I heartily second the idea of cheap eats using bulk stuff. I'm amazed it took me so long to learn this stuff. Salmon in my area is easy. I live in the Columbia River Gorge area, so it's even within that 100 mile radius!

Dallas Meow said...

MADE?!?!? ....... cheese?

Joe Tornatore said...

love biscuits, no. love handles, yes.

CG said...

Hit a busy spell folks.

Dan, the salmon is Alaskan wild caught. Certainly not local (here the equivalent would be trout, brown being native, rainbow being introduced, most now being stocked for fishermen so not exactly sustainable either. The lakes and ponds around me also being man made and originally stocked although now sustaining themselves. Issues issues every issues.)

Teri, my personal opinion is wheat intolerance is trendy. *Very* rarely is it actual celiac. Sometimes folks just don't eat enough of it to make the proper enzymes (just like with beans, or milk -- and besides, farting is not a bad thing). Sometimes the commercial yeast or another industrial ingredient is to blame (in which case, make your own sourdough -- which is a bit of trouble but so mmm-mmm-GOOD). Etc.

meow! Yes, we make cheese! But meepers are mostly welcome in the milking shed to catch a live stream of warm milk straight from the cow.

And Joe, I'm sorry, but you don't know what it good until you have whole wheat biscuits and sawmill gravy. I did see some hot peppers in a seed catalog the other day and thought of your shooters though.

laura said...

i looove this menu list!!! remember all those lists i sent you a long time ago...lovelovelove lists!! i don't make those menu lists anymore. i have worked a lot on my need to control so much stuff. but it does help when you really need it.

we made fried pizzas the past few days. well, scotty and samuel did the hard parts!! we had never done a traditional fried pizza and it was fun. i took some pictures for flickr. they were good and light. we did small ones so there was no throwing. i asked scotty if he knew why pizzas were thrown and of course he did so i was disappointed not to get to tell him what i learned from you. i didn't even know he knew how to throw them!! but he and samuel just rolled them out. we made 12 individual pizzas...everyone got to dress their own...it was fun, and messy and yummy!

CG said...

ok, sorry, but fried? pizzas?

A long while ago off an unschooling list I had a friend from Australia who when I said I was making fried chicken, fried rice, gonna fry up some cabbage, that sort of thing, she said something like, what is it with you Southerners, is everything FRIED? She evidently didn't know "fry" as a synonym for "saute" (but with a Southern accent of course).

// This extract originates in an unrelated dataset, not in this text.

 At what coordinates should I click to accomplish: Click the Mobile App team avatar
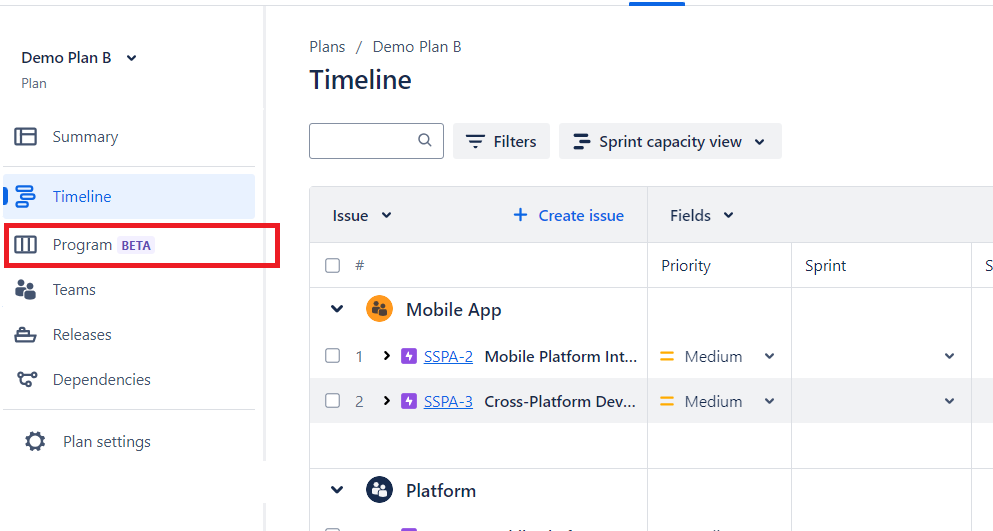click(379, 309)
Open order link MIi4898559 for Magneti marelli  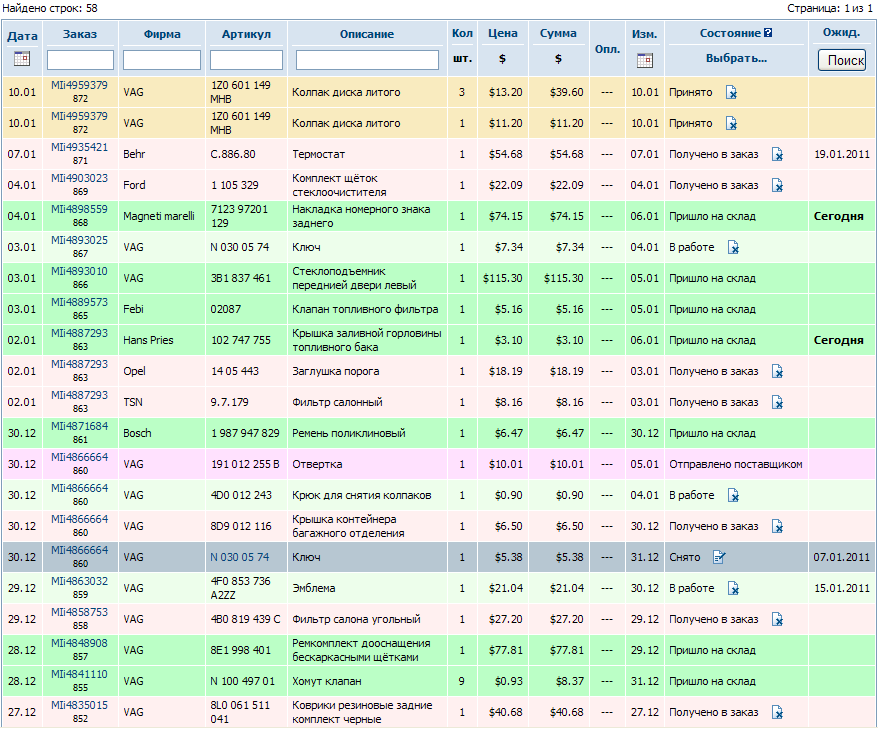pyautogui.click(x=79, y=209)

Anyway, is that like a stromboli or whatever they are called? I was just thinking of making more cheese so we could do pizzas again, and individual fried pizzas just might be the trick.

I'm hoping to make biscuits today, and chicken fried chicken, mashed potatoes, gravy, something green thrown in there. But I've been trying to get to that for about three days now! LOL! I keep needing something a little less involved for supper!